From Plant to Yeast-Advances in Biosynthesis of Artemisinin

Abstract

Malaria is a life-threatening disease. Artemisinin-based combination therapy (ACT) is the preferred choice for malaria treatment recommended by the World Health Organization. At present, the main source of artemisinin is extracted from Artemisia annua; however, the artemisinin content in A. annua is only 0.1-1%, which cannot meet global demand. Meanwhile, the chemical synthesis of artemisinin has disadvantages such as complicated steps, high cost and low yield. Therefore, the application of the synthetic biology approach to produce artemisinin in vivo has magnificent prospects. In this review, the biosynthesis pathway of artemisinin was summarized. Then we discussed the advances in the heterologous biosynthesis of artemisinin using microorganisms (Escherichia coli and Saccharomyces cerevisiae) as chassis cells. With yeast as the cell factory, the production of artemisinin was transferred from plant to yeast. Through the optimization of the fermentation process, the yield of artemisinic acid reached 25 g/L, thereby producing the semi-synthesis of artemisinin. Moreover, we reviewed the genetic engineering in A. annua to improve the artemisinin content, which included overexpressing artemisinin biosynthesis pathway genes, blocking key genes in competitive pathways, and regulating the expression of transcription factors related to artemisinin biosynthesis. Finally, the research progress of artemisinin production in other plants (Nicotiana, Physcomitrella, etc.) was discussed. The current advances in artemisinin biosynthesis may help lay the foundation for the remarkable up-regulation of artemisinin production in A. annua through gene editing or molecular design breeding in the future.

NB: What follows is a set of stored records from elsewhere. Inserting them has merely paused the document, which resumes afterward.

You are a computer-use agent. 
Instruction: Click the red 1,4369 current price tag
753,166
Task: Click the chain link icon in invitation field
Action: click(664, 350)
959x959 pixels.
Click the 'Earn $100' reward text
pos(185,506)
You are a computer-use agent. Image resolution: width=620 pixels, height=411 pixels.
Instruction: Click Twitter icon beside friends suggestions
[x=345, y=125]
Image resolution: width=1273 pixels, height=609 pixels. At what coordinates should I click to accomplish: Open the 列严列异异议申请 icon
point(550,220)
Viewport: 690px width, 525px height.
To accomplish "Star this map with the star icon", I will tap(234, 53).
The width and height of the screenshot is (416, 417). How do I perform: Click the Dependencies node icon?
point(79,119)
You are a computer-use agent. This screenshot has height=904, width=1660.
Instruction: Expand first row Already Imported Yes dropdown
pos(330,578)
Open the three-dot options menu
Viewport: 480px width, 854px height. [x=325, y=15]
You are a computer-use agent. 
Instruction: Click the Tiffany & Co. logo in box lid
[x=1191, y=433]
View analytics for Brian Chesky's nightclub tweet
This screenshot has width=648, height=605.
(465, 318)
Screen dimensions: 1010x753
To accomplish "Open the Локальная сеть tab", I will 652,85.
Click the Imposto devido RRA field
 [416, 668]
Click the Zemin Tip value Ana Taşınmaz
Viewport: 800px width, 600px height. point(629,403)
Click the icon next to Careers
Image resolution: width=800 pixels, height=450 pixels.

Keywords: Artemisia annua; artemisinin; genetic engineering; synthetic biology; transcription factor.

Figure 1

Artemisinin biosynthesis pathway and competitive metabolic pathway in A. annua. The biosynthesis of artemisinin is derived from the MVA and MEP pathways. FPP is the important intermediate at the branch point of artemisinin biosynthesis, which can not only be converted into amorpha-4,11-diene and artemisinin, but also into other terpenoids through competitive metabolic pathways, such as squalene, β-farnesene, β-caryophyllene, germacrene A, etc. The competitive pathways are marked with red boxes. HMG-CoA, 3-hydroxy-3-methylglutaryl coenzyme A; GA-3P, glyceraldehyde 3-phosphate; DXP, 1-deoxy-D-xylulose 5-phosphate; MEP, 2-C-methyl-D-erythritol-4-phosphate; HMBPP, 4-hydroxy-3-methyl-but-2-enyl diphosphate; IPP, isopentenyl diphosphate; DMAPP, dimethylallyl diphosphate; HMGR, 3-hydroxy-3-methylglutaryl coenzyme A reductase; DXS, 1-deoxy-D-xylulose 5-phosphate synthase; DXR, 1-deoxy-D-xylulose 5-phosphate reductoisomerase; HDR, 4-hydroxy-3-methyl-but-2-enyl diphosphate reductase; IPPI, isopentenyl diphosphate isomerase; FPPS, farnesyl diphosphate synthase; ADS, amorpha-4,11-diene synthase; CYP71AV1, cytochrome P450 monooxygenase; CPR, cytochrome P450 reductase; ALDH1, aldehyde dehydrogenase 1; DBR2, artemisinic aldehyde Δ11(13) reductase; SQS, squalene synthase; BFS, β-farnesene synthase; CPS, β-caryophyllene synthase; GAS, germacrene A synthase; RED1, dihydroartemisinic aldehyde reductase.